LPG2 Gene Duplication in Leishmania infantum: A Case for CRISPR-Cas9 Gene Editing

On the surface of the Leishmania promastigote, phosphoglycans (PG) such as lipophosphoglycan (LPG), proteophosphoglycan (PPG), free phosphoglycan polymers (PGs), and acid phosphatases (sAP), are dominant and contribute to the invasion and survival of Leishmania within the host cell by modulating macrophage signaling and intracellular trafficking. Phosphoglycan synthesis depends on the Golgi GDP-mannose transporter encoded by the LPG2 gene. Aiming to investigate the role of PG-containing molecules in Leishmania infantum infection process, herein we describe the generation and characterization of L. infantum LPG2-deficient parasites. This gene was unexpectedly identified as duplicated in the L. infantum genome, which impaired gene targeting using the conventional homologous recombination approach. This limitation was circumvented by the use of CRISPR/Cas9 technology. Knockout parasites were selected by agglutination assays using CA7AE antibodies followed by a lectin (RCA 120).
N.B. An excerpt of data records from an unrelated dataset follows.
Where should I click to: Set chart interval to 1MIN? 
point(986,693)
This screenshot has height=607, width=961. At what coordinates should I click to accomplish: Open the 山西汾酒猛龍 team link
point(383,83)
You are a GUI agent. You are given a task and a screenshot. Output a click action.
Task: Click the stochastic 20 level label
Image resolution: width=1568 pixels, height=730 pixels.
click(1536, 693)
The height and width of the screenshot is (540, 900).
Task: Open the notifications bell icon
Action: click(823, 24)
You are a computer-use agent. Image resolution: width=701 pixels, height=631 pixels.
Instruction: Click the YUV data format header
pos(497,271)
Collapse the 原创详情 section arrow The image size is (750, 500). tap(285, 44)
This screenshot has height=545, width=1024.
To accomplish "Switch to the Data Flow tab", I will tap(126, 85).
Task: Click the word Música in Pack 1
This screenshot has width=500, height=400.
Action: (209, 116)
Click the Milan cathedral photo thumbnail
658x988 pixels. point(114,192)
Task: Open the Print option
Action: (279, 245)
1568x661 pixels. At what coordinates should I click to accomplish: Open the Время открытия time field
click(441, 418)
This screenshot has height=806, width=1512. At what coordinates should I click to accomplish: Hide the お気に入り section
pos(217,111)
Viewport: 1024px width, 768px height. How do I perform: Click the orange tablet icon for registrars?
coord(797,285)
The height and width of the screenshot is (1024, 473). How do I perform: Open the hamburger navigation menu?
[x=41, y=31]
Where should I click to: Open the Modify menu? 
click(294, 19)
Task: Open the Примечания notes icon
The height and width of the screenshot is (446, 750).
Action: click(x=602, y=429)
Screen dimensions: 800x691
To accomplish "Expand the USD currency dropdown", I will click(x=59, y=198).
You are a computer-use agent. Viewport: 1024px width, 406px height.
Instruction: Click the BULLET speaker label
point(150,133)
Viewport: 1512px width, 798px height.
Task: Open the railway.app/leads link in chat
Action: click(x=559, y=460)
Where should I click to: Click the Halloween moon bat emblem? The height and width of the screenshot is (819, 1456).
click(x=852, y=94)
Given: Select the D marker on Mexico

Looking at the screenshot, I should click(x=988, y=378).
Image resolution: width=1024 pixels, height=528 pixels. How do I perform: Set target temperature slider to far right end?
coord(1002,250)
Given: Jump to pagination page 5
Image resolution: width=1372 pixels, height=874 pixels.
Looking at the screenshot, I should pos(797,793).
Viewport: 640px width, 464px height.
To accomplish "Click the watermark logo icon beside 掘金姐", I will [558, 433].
Five clones were isolated and molecularly characterized, all revealing the expected edited genome, as well as the complete absence of LPG and PG-containing molecule expression. Finally, the deletion of LPG2 was found to impair the outcome of infection in human neutrophils, as demonstrated by a pronounced reduction (~83%) in intracellular load compared to wild-type parasite infection. The results obtained herein reinforce the importance of LPG and other PGs as virulence factors in host-parasite interactions.